Move fast, sell cheap: How Norway’s Equinor exited Russia

Rosneft paid just a single euro for Equinor's main assets.

Norwegian energy company Equinor’s flag is seen at its headquarters in Stavanger, Norway on December 5, 2019. (Ints Kalnins / Reuters File Photo)

LONDON/OSLO — Norway’s Equinor became the first Western oil major to fully exit Russia this month, avoiding the high-profile clashes with Moscow experienced by some rivals — but it also paid a price.

According to three industry sources, Russia’s Rosneft paid just one euro (about $1) for Equinor’s main assets, while also allowing the state-controlled Norwegian group to forgo future liabilities and investment commitments.

Details of the deal, which came as scores of Western businesses pulled out of Russia following its invasion of Ukraine, have not previously been reported.

The deal followed weeks of negotiations between Equinor and Rosneft’s representatives, who in turn handled relations with the Kremlin, which holds the final say on such transactions.

Under the deal, the Kremlin agreed to transfer Equinor’s future investment liabilities and commitments, valued at around $1 billion, to Rosneft. In return, Equinor agreed to sell Rosneft its stakes in their joint ventures for one euro, the sources said, speaking on condition of anonymity.

A spokesperson for Equinor, which wrote down the book value of its Russian assets to zero from $1.1 billion in the first quarter of this year, said its exit from the joint ventures with Rosneft was “value neutral.”

Rosneft did not respond to repeated requests for comment.

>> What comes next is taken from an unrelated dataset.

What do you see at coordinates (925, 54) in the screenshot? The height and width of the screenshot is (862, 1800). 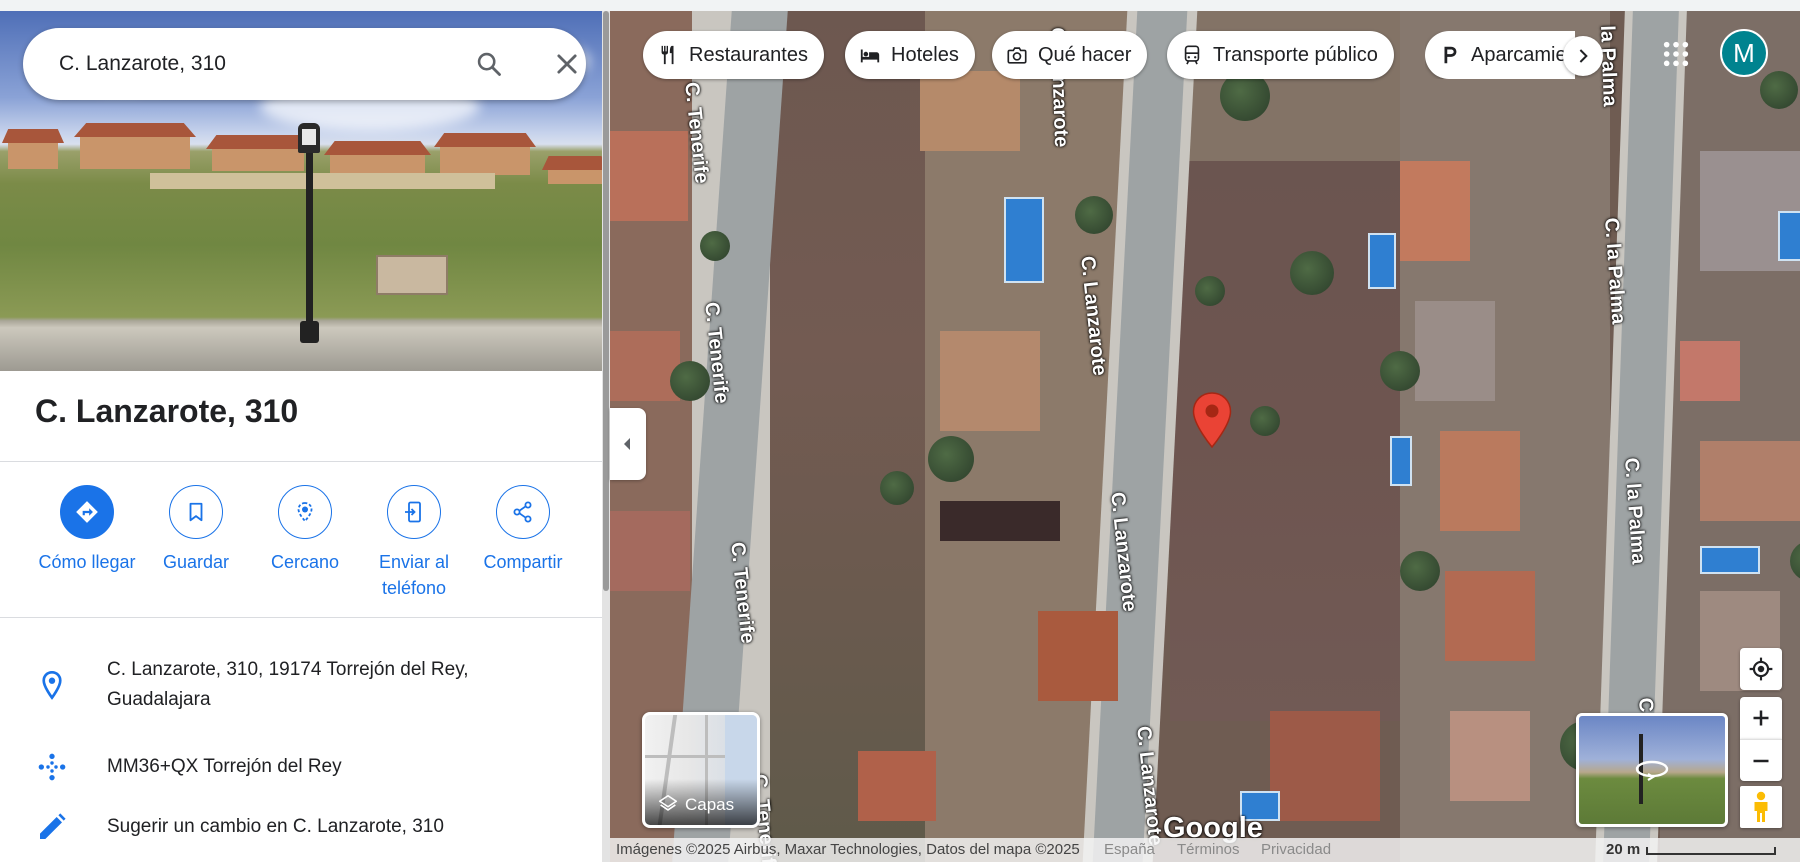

The withdrawal brought an end to ambitious plans by Equinor, which 10 years ago signed a deal with Rosneft to help explore for oil and gas across huge swathes of Russia’s territory, including the Arctic, Pacific and the country’s south.

It also came as U.S. oil major Exxon Mobil suspended production at the Sakhalin-1 oil project in Russia’s Far East, angering Moscow and triggering a new law banning assets sales by foreign companies without the Kremlin’s approval.

Rivals Shell and BP have also made little progress in exiting Russia or finding buyers for tens of billions of assets.

Ambitious plans

Equinor signed a strategic cooperation agreement with Rosneft in May 2012 in the presence of Russia’s President Vladimir Putin and then Russian deputy prime minister Igor Sechin, who joined Rosneft as its head shortly after.

The deal included jointly drilling wells offshore Russia and studying production potential for some onshore assets, as well as Rosneft’s participation in exploration off Norway.

It was meant to bring cooperation between Norway and Russia to a new level after the two Arctic powers finally agreed their border in the Barents Sea in 2010, ending a 40-year dispute.

Western sanctions imposed on Moscow after Russia’s annexation of Ukraine’s Crimea peninsula in 2014 restricted cooperation in drilling offshore Arctic wells, but onshore it continued and even expanded.

Between 2018 and 2020, Equinor and Rosneft expanded their partnership to several fields in west and east Siberia.

According to two sources, several years ago Equinor was working on an even bigger, multibillion-dollar agreement with Rosneft to jointly explore gigantic Siberian fields, but the two couldn’t agree on the final terms.

In 2021, Equinor reported net proven petroleum reserves in Russia of 88 million barrels of oil equivalent (boe) and production of 21,000 boe per day, just 1 percent of its global output and a fraction of Shell or BP’s much larger Russian output.

On Feb. 27, three days after Russia invaded Ukraine, Equinor announced the start of its exit from Russia.

It set up a group to execute the withdrawal and maintained dialogue with authorities to make sure it complied with all sanctions, the Equinor spokesperson said.

The details were finalized in May.

Equinor completed its full withdrawal this month by transferring its 30 percent stake in the Arctic Kharyaga oilfield to state-controlled Russian operator Zarubezhneft. Financial terms were not disclosed.